Compared with women who did not take the hormones, women taking them had a 4% greater risk of having an abnormal mammogram after one year of hormone use and an 11% greater risk after five years of use.
To put it another way, roughly one in three women who took the hormones (35%) had abnormal mammograms, compared with slightly less than one in four (23%) placebo-treated women.
Breast biopsies were also more common in women taking hormones, with 10% having biopsies compared with 6% of women in the placebo arm of the study.
Biopsies led to a diagnosis of breast cancer in 15% of women taking estrogen and progestin and just under 20% of women who did not take hormones.
The updated WHI findings appear in the Feb. 25 issue of the Archives of Internal Medicine.
"This shouldn't scare anybody away from taking combined hormone therapy if they need it," Chlebowski says. "But women on the fence may decide that the extra risk of having a mammogram that needs follow-up isn't worth it."
The Experts Weigh In
Hormone therapy can make the breasts denser, and denser breasts are harder to image.
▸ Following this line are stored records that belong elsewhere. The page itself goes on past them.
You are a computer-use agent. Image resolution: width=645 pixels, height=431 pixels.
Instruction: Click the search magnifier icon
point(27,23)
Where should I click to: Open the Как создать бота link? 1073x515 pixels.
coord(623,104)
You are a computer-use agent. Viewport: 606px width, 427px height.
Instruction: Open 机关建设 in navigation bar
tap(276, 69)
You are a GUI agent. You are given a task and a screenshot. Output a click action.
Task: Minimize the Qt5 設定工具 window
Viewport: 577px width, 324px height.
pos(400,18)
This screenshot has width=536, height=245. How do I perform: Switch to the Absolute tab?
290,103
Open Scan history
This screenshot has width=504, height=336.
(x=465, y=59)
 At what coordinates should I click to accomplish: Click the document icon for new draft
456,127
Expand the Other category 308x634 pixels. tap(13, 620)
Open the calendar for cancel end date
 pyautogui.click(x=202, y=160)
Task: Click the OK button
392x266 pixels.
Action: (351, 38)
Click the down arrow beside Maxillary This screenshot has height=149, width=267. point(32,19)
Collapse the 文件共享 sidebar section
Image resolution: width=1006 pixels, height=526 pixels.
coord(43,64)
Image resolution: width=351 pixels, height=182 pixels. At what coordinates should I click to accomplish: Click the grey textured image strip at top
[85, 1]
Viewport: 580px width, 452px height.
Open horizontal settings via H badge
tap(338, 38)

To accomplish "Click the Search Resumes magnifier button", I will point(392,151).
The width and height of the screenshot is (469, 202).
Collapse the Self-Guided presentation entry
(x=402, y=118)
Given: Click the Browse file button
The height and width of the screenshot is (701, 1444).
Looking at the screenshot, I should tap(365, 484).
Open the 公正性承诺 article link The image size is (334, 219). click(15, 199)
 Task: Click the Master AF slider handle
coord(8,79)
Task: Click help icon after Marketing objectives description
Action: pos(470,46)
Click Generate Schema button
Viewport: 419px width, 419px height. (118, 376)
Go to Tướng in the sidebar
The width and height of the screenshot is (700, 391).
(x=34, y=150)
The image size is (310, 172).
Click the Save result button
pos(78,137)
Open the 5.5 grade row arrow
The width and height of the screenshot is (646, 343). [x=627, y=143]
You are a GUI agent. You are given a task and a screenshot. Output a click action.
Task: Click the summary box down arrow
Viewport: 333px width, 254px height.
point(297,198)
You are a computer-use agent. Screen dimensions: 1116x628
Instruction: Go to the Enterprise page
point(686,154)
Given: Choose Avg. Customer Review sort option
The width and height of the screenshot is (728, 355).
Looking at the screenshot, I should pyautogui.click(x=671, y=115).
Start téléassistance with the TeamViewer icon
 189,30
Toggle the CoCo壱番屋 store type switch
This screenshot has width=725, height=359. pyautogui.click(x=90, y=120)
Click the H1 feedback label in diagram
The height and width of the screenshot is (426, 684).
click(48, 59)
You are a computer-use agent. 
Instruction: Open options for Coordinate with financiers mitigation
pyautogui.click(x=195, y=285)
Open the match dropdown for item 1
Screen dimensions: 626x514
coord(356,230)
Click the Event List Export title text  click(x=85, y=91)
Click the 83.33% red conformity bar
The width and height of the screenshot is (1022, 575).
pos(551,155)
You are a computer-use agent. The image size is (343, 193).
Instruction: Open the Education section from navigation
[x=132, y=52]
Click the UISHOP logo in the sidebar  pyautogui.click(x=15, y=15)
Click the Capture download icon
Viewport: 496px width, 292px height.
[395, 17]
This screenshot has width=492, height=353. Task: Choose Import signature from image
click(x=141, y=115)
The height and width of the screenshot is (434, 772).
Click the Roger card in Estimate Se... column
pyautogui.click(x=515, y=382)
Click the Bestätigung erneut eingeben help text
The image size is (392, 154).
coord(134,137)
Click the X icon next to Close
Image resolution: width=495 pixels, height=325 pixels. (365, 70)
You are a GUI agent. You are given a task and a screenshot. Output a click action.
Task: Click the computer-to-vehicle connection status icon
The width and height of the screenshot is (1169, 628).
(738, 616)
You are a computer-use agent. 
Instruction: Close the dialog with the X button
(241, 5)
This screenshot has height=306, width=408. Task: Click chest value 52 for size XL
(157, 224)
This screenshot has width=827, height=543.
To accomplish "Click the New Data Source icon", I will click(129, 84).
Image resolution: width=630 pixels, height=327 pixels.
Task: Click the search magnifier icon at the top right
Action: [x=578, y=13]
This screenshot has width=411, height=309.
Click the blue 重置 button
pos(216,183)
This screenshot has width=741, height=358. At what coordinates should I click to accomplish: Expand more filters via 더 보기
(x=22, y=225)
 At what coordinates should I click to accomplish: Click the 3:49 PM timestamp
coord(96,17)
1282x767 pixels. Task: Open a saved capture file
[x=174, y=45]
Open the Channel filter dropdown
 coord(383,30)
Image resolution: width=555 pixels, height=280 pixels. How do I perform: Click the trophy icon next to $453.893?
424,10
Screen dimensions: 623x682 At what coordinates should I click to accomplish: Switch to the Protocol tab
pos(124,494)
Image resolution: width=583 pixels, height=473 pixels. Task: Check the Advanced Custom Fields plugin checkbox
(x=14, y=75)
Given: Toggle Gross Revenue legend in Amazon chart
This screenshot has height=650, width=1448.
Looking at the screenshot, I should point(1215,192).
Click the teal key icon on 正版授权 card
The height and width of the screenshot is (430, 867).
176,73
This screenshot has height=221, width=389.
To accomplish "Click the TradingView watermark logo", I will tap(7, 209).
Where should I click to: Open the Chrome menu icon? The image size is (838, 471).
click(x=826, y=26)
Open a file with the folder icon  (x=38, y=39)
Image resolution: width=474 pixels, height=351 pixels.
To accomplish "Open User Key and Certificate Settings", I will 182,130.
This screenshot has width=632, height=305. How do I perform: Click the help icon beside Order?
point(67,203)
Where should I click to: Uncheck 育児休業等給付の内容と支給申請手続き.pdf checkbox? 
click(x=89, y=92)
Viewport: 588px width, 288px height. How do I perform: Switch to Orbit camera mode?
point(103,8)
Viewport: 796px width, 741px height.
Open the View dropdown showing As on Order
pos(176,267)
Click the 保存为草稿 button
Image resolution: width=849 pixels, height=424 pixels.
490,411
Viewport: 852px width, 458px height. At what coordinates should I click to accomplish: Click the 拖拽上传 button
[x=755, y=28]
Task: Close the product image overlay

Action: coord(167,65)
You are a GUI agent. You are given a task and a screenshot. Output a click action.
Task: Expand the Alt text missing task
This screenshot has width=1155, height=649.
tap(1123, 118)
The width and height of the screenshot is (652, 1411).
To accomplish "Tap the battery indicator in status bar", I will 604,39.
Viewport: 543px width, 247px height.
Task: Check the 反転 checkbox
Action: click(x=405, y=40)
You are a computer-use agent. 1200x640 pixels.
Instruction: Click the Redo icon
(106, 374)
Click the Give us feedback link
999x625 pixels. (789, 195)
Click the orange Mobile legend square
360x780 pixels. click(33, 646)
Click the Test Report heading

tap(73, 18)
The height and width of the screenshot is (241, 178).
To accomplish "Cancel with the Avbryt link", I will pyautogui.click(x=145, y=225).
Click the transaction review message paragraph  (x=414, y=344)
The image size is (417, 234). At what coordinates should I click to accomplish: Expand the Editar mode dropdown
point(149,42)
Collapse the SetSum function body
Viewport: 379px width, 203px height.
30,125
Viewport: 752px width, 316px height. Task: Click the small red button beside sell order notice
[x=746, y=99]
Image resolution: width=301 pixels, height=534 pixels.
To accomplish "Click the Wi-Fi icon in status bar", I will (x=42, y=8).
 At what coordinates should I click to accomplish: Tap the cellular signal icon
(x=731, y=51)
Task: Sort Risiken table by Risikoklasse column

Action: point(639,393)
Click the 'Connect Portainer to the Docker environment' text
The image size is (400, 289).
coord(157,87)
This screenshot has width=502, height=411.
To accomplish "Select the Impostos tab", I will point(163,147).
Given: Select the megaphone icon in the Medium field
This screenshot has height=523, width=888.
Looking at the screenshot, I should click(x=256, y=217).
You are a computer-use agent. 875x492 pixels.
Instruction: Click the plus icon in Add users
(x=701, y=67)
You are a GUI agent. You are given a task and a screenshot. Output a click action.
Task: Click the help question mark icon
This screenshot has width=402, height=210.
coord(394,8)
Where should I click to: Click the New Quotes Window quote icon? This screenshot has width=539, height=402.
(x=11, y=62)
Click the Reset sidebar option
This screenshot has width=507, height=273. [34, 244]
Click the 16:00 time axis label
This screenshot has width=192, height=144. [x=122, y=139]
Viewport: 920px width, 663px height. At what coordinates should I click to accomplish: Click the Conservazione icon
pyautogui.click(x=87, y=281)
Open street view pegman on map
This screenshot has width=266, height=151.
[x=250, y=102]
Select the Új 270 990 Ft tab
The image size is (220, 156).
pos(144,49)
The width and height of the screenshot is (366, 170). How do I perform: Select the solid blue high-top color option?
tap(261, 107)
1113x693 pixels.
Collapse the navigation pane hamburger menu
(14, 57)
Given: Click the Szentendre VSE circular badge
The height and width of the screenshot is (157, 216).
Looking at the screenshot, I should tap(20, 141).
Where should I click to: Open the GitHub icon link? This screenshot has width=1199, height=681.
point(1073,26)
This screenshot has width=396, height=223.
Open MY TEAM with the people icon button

But earlier findings by Chlebowski and colleagues suggest that changes in breast density alone do not fully explain the increase in abnormal mammograms seen in women taking combined hormone therapy.
He says that his previous research has not shown an increase in mammograms that require biopsies in women taking estrogen alone.
American Cancer Society Director of Screening Robert Smith, PhD, says the findings add to the evidence that the risks of combined hormone therapy outweigh the benefits for many menopausal women.
"Unless a woman's quality of life is completely compromised (by menopause symptoms), on balance she would be better off avoiding hormones," he tells WebMD.
But North American Menopause Society incoming President Jo Ann Pinkerton, MD, tells WebMD that the breast cancer risk associated with short-term use of combined hormones is quite small for menopausal women.
Clinicians now routinely prescribe lower doses of hormones than were given to the women in the WHI trial in an effort to further reduce the risk.